I've never personally agreed with any of the web sites that recommend you to arbitrarily set up a swap file of 1.5 times the size of your RAM, especially now so many of us have such large amounts installed. As I explained way back in SOS January 1999, there's a much more scientific way to find out the optimum swap-file size for your PC. Indeed, if you already have 512Mb or more of RAM, opinions are somewhat divided about the benefits of having a swap file at all, since all your applications should have enough space to run in RAM simultaneously without using one. Be warned, though, that if Windows ever exceeds your RAM quota without a swap file available, you're likely to have a bad crash. So, if you're cautious, you could just set swap file-size to a nominal 50Mb or so, but if you want to go for it, just select the Disable Virtual Memory option in Windows 98/ME, or the No Paging File option in Windows 2000/XP.



Audio Defragmentation



Another reason I've written a recap on defragmentation is that for best music performance, audio files should ideally be defragmented in a different way. The excellent DskBench utility benchmarks hard drive performance by creating a set of eight large files and then times reading them a block at a time, exactly as audio applications do. As the block size decreases, so the read/write heads have to jump about more often between blocks, and so the maximum number of simultaneous audio tracks also decreases for a given hard drive. This is why choosing a suitably large block buffer size in your audio application will give you more audio tracks, but at the expense of using more RAM.

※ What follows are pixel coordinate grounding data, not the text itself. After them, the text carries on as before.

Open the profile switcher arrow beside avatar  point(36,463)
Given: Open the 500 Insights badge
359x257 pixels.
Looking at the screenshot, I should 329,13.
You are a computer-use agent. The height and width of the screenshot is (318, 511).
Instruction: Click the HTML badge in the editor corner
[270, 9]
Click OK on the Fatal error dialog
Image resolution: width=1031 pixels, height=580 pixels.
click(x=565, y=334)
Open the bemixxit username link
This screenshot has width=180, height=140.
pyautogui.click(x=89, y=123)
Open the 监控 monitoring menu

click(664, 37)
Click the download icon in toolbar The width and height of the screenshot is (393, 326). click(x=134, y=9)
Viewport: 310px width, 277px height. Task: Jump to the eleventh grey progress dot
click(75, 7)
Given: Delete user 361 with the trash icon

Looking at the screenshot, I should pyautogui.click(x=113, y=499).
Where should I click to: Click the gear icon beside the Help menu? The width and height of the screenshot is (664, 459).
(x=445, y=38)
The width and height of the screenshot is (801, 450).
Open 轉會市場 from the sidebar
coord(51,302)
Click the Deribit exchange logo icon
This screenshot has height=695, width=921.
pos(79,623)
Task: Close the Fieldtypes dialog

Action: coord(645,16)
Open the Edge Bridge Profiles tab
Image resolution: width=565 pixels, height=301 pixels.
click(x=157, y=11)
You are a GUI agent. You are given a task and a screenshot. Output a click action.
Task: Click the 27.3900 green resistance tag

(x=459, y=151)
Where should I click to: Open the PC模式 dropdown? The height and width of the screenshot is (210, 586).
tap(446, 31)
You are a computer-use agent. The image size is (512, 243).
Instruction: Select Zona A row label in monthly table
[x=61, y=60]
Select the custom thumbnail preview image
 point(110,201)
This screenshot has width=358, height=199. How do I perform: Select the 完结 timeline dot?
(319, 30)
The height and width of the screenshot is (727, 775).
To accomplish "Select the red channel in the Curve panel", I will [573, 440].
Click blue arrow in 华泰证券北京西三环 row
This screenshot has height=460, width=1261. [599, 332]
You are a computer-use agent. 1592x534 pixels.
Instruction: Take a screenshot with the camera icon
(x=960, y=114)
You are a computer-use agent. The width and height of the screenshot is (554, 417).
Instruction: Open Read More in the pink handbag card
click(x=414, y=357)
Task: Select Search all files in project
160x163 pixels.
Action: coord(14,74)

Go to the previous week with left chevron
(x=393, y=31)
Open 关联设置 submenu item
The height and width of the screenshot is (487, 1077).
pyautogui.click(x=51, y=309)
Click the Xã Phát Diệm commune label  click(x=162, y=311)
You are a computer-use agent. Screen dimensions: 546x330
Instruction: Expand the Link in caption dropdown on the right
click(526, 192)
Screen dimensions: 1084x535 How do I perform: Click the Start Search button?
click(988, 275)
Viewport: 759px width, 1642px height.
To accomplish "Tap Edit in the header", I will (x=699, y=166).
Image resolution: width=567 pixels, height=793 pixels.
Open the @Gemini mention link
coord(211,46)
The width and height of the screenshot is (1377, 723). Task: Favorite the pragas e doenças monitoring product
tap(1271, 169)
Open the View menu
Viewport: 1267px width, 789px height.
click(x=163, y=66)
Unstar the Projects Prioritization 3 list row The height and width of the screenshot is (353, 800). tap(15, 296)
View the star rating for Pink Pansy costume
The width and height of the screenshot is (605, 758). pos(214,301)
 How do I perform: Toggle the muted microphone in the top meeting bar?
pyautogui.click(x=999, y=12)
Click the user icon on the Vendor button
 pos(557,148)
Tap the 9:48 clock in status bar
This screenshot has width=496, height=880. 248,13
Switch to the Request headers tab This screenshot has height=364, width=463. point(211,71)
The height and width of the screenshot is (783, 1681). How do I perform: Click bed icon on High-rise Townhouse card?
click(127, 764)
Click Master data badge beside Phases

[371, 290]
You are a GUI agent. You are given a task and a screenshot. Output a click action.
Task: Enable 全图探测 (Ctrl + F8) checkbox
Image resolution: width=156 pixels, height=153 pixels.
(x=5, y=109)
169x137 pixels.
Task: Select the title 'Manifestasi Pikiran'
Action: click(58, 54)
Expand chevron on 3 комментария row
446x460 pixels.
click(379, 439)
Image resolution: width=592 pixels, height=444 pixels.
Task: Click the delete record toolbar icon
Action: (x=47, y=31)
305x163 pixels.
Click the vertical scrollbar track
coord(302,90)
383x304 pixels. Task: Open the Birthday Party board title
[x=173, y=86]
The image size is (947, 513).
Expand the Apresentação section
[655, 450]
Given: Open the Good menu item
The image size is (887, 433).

However, once you 'defrag' a drive containing audio files into single long contiguous chunks, you may actually reduce performance when reading multiple tracks, since as each track is read a block at a time, the read/write heads may have to jump further to the appropriate block of the next track. The answer would be to have a special defragmentation utility that rearranged audio files into chunks whose size matches whatever audio block size you have chosen in your audio application.



For some reason none of the big music software developers have to my knowledge created such a utility. However, as often proves to be the case, an enterprising shareware developer rose to the challenge, and I recently discovered Interleave from AnalogX (www.analogx.com), a freeware utility that does exactly this if you modify its 'content size' from the suggested low settings to that of the Disk Block Buffer Size (see the screenshot). I tested the theory out by creating a new version of a song's Audio folder, and then creating a new set of specially interleaved WAV files in it. Sure enough, I noticed an audible reduction in head seek activity when playing back the interleaved version, which suggests that the drive wasn't having to work quite so hard. So, you may indeed manage a larger number of simultaneous tracks after rewriting your audio files in a carefully fragmented format.



However, the fact remains that for optimum hard drive performance, the audio data would be best reorganised by the sequencer, since only this knows the precise order in which the tracks are read, and of course the user's choice of block buffer size. So, Cakewalk, Emagic or Steinberg for example could incorporate an 'Optimise Audio Files for Current Song' function into their sequencers, which rearranged all the files so that the various audio sections were carefully laid out chunk by chunk to minimise head read/write activity, and therefore increase the number of available tracks. What about it chaps?